It’s like a whole new world. Thirty degree heat in October, a new ‘outcomes focused’ code of conduct, the introduction of alternative business structures and a Saturday night without Simon Cowell. Thank goodness Bruce is still on the Beeb to keep us all grounded and remind us that it’s autumn in England. It’s also a time of change in the office as new trainees arrive, others move seats and, sadly, some are lost to ‘new opportunities’.
It’s difficult to think back to how life was like when I put on a new suit, new shirt and tie and filled my satchel with a packed lunch to head off to the office for the first time. I was fortunate that I knew many of my colleagues already, having spent the previous summer working at the photocopier and handing around the internal mail. But for trainees now there may have been a fortnight of vacation placement two or even three years ago and a very different set of faces.

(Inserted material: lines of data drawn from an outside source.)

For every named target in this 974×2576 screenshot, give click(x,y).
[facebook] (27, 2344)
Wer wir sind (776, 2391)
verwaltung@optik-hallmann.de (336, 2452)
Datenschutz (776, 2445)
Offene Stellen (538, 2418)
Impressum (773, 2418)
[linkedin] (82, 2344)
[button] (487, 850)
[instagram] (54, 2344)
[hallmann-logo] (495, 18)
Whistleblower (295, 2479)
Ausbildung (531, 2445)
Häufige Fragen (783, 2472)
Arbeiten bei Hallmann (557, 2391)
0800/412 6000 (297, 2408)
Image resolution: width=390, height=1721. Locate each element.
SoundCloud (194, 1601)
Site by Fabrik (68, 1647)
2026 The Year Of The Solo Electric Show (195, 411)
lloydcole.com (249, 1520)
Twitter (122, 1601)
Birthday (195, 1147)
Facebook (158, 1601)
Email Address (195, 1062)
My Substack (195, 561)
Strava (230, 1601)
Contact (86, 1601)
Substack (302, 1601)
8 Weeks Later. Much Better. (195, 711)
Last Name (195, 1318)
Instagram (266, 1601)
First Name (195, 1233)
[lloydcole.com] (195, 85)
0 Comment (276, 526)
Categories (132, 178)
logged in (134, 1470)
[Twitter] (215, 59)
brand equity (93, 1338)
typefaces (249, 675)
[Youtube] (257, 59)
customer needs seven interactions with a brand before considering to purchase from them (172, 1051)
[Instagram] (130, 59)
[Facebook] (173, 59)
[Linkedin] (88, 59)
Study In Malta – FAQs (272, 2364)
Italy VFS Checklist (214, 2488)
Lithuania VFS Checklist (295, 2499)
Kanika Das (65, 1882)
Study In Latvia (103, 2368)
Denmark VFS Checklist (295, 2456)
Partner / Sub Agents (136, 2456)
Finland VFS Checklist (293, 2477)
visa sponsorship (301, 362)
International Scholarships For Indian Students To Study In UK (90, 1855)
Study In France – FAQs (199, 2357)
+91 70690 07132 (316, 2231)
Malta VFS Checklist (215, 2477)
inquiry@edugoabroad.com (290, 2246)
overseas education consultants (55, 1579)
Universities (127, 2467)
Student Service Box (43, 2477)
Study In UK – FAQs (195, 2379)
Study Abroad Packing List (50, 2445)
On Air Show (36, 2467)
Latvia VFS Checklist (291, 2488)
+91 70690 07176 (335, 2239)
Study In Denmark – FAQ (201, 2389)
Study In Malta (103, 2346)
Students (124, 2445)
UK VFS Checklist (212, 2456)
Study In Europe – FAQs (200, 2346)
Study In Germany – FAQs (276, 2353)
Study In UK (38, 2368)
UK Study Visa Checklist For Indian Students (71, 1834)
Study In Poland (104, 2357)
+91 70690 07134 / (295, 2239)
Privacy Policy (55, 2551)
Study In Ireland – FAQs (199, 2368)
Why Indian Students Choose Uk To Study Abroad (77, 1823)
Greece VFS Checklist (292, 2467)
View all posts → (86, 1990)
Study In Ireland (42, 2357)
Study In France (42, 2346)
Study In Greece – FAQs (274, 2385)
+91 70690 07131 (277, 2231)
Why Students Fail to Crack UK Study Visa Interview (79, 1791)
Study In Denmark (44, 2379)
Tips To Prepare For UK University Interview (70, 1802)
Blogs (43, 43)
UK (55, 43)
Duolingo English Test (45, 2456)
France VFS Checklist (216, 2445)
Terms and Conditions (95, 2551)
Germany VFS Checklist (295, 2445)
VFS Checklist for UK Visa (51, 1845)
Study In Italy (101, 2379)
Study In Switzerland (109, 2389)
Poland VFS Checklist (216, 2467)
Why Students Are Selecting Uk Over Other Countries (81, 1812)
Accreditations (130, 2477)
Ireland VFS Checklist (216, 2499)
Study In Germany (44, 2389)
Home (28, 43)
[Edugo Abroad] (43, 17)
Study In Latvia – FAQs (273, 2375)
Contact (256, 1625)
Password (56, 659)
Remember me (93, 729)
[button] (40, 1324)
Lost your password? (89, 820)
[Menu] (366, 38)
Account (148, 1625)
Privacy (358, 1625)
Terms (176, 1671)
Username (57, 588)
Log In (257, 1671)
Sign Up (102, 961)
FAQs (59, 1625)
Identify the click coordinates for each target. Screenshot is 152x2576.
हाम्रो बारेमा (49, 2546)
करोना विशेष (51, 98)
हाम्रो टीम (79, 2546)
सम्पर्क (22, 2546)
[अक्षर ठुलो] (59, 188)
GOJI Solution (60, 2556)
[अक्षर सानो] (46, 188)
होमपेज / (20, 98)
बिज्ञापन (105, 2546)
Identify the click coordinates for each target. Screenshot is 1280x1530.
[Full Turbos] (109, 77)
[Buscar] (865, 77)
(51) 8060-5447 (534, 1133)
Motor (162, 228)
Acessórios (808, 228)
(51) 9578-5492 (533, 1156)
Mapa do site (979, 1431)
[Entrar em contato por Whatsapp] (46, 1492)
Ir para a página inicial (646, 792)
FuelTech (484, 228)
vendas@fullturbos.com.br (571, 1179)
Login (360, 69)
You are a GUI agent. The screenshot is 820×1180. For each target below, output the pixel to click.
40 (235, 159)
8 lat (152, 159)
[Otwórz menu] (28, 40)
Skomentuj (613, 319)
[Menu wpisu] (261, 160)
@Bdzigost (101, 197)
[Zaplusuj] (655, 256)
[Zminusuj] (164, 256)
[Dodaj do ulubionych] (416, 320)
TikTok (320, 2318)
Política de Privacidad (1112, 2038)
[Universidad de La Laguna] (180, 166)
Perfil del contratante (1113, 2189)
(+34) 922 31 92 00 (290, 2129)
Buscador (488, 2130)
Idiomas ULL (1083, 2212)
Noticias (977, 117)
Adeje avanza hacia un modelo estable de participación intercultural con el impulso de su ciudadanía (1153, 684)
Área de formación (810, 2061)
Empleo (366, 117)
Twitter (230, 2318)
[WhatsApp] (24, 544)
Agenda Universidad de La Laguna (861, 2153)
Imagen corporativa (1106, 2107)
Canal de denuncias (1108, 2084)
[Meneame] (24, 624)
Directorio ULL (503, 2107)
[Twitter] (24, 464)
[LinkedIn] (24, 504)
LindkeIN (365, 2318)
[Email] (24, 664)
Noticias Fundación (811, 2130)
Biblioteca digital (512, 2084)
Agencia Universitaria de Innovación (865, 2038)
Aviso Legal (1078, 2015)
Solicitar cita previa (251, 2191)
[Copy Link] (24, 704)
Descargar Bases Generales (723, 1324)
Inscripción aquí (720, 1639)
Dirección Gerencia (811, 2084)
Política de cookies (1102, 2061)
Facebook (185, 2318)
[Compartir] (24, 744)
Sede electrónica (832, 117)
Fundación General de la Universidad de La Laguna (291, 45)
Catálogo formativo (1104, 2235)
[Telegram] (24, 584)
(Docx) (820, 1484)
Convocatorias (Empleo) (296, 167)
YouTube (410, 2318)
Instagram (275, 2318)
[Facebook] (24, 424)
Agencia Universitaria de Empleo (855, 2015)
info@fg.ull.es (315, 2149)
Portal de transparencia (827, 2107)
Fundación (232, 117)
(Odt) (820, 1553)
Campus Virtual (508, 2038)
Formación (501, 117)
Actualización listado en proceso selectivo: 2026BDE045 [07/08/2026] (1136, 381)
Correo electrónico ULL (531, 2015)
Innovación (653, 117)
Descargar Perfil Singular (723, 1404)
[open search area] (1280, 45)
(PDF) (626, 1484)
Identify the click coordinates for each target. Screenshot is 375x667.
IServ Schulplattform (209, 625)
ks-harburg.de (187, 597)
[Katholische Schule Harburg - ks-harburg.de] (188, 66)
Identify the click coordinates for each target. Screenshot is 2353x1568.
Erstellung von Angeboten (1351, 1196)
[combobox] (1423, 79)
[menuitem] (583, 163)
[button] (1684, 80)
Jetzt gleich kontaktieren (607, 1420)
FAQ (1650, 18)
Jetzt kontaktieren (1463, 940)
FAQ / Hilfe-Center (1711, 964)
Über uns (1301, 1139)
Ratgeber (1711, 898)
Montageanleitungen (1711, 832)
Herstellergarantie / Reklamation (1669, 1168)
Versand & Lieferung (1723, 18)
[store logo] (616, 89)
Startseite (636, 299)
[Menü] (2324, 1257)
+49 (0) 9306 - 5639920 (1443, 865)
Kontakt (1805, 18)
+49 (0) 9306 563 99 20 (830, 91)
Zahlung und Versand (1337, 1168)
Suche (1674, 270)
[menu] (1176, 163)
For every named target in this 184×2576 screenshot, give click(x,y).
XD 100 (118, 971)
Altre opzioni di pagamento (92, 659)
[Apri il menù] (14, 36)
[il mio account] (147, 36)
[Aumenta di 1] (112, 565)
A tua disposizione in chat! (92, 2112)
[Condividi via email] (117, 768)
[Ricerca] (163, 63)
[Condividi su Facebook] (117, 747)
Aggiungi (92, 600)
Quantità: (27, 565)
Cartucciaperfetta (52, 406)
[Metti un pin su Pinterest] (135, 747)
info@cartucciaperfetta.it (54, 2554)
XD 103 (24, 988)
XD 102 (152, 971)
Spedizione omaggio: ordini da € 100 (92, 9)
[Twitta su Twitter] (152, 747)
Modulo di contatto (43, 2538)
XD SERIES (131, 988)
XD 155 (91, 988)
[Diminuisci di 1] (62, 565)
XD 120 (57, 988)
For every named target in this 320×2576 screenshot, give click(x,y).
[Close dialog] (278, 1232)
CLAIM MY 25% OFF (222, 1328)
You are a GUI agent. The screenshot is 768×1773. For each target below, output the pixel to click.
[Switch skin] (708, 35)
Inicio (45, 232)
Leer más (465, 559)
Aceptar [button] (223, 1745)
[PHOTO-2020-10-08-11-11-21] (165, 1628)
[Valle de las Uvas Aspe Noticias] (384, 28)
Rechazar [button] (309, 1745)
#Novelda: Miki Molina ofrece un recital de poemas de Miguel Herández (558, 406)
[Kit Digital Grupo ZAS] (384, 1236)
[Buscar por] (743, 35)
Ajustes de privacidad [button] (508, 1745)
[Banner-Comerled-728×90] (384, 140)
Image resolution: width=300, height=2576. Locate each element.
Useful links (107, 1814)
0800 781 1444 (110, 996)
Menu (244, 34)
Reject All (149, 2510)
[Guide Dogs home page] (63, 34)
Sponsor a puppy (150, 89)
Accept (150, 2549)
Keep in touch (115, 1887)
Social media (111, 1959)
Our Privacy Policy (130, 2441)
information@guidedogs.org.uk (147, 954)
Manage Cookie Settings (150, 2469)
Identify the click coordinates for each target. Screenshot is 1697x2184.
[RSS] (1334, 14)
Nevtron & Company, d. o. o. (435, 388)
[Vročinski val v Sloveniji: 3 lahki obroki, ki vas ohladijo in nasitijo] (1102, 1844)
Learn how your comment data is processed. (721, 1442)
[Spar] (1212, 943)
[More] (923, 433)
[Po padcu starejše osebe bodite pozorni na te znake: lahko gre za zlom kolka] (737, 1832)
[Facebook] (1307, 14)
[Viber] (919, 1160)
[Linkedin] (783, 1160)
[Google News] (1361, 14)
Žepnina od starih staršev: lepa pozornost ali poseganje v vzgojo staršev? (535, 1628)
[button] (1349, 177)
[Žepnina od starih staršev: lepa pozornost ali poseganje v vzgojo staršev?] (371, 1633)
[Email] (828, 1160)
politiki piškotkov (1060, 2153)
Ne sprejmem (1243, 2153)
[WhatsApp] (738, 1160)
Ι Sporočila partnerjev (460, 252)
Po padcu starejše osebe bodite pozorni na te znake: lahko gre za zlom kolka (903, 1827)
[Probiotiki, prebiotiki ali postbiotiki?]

It’s also difficult to remember what life was like when I didn’t know what I was doing (some people may dispute that I know what I am doing now, but at least I get away with charging for it). In many firms a significant proportion of trainees have not come, as I did, from a traditional route to the job. Although jurisprudence and constitutional law is not to everyone’s taste, an academic law degree did give me an insight into each area of the law and a good foundation from which to build my knowledge in the areas that interested me.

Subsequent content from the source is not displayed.